**PAGE TEXT:**
= Beginning of Section =
As Managed Cybersecurity Services Become the Norm, Unified Platforms Are Essential for MSPs
The cybersecurity industry is constantly adapting and reinventing itself as the complexity of the threat landscape is increasing each year. Unskilled and insufficient employees are significant barriers making organizations unsafe. The lack of competent cybersecurity partners and the shift to remote working are additional barriers to making organizations secure. Organizations are therefore turning to MSPs to address these challenges.
Thus, the role of MSPs is expanding, with 53% of organizations expecting their security vendor to handle more responsibilities. A new report from Frost & Sullivan shows that the expected revenue growth for MSPs between 2021 and 2024 is a stunning 29%.
The report predicts high revenue growth will soar across every market, from the Americas to APAC regions such as Japan, Southeast Asia, Australia, and New Zealand to Latin America, where security maturity in organizations has fallen behind.
= End of Section =
**PROMPT:**
Answer these questions from the article on managed cybersecurity services:
1. What percentage of organizations expect their security vendor to handle more responsibilities?
2. Which firm produced the report on expected MSP revenue growth?
3. In which region has security maturity in organizations fallen behind?
Use only the article on managed cybersecurity services.

**SUPPLIED RECORDS:**
= Beginning of Section =
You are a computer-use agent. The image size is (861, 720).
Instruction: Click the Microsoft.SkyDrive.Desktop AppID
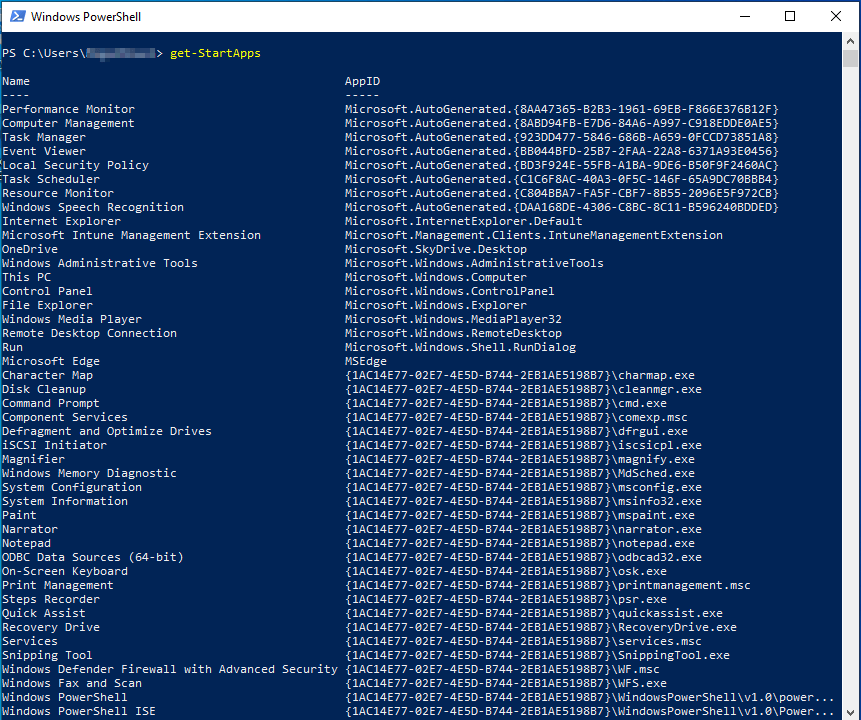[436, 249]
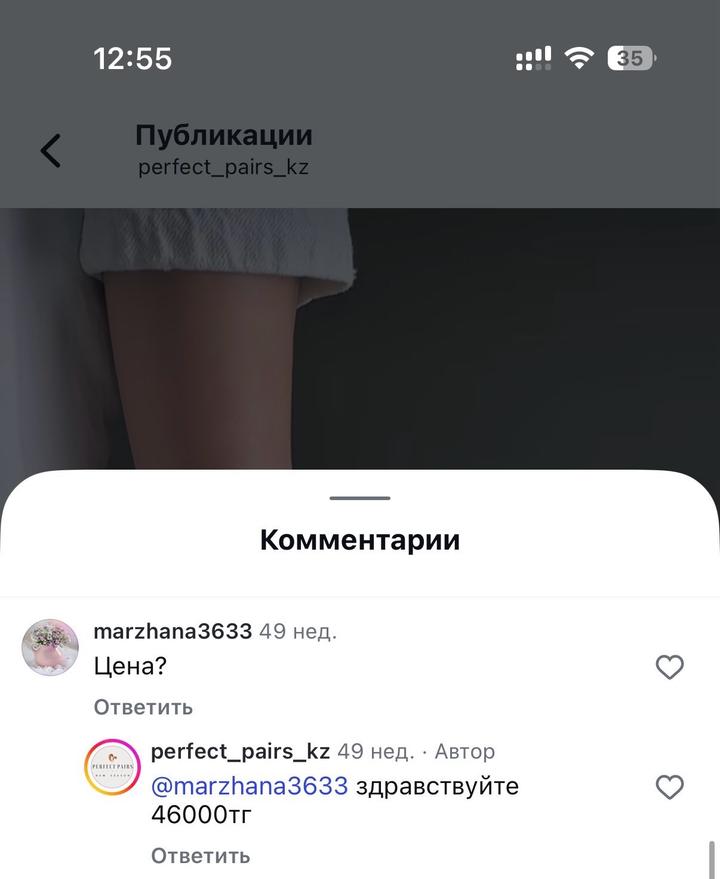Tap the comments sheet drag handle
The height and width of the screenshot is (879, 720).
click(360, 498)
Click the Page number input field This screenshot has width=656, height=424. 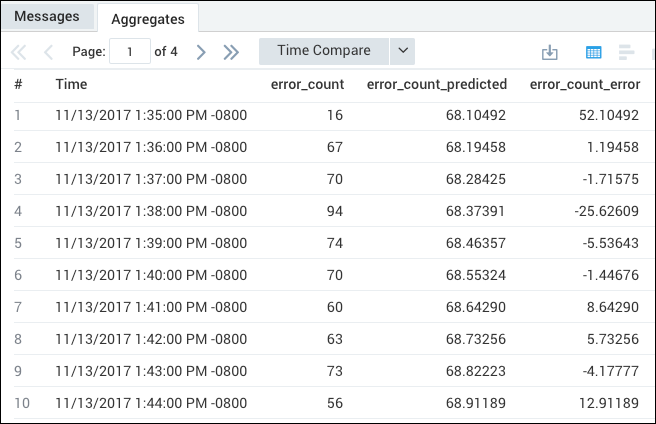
= End of Section =
= Beginning of Section =
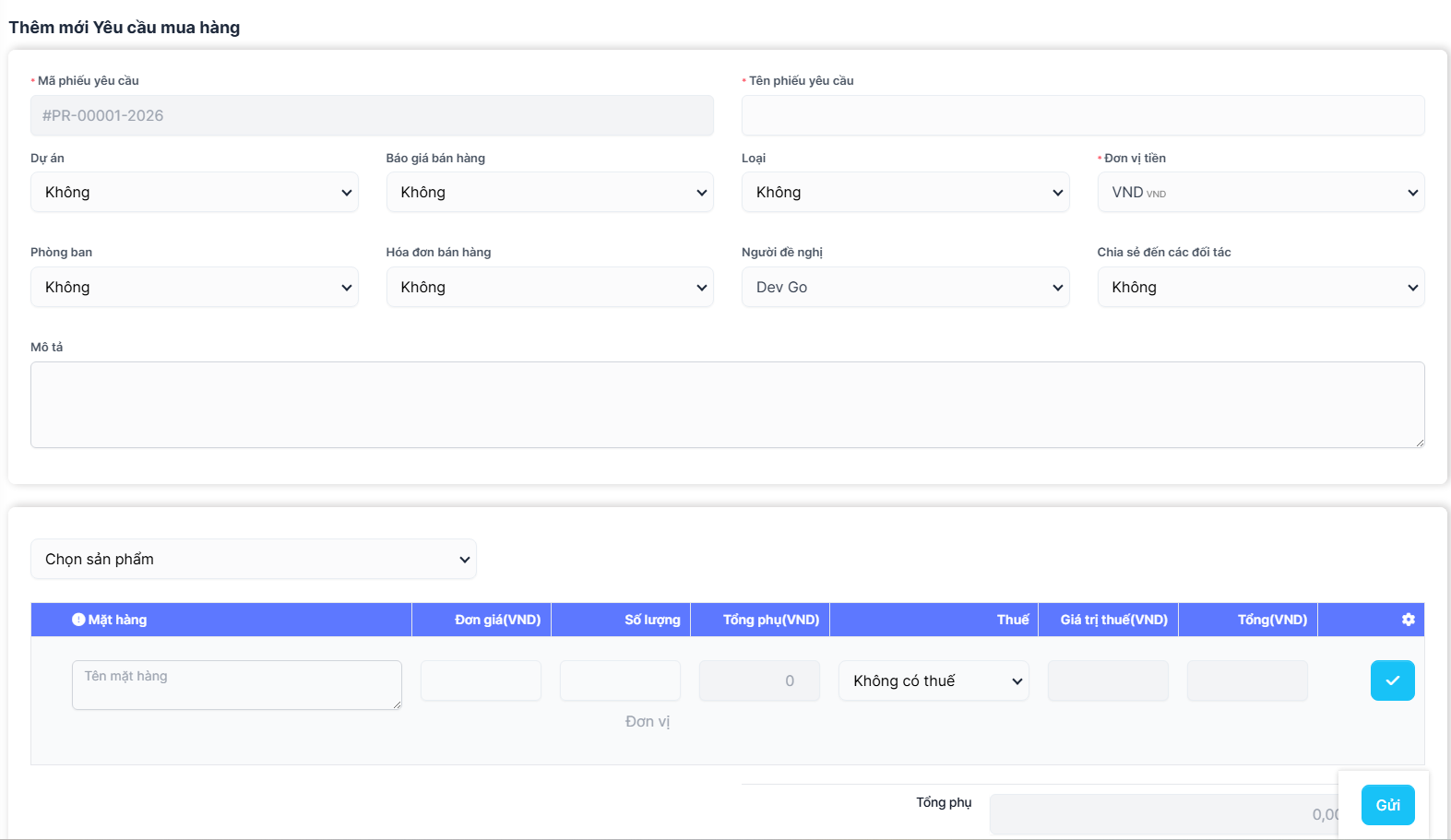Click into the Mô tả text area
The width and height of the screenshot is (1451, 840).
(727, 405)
= End of Section =
**FINISHED TASK:**
1. 53%
2. Frost & Sullivan
3. Latin America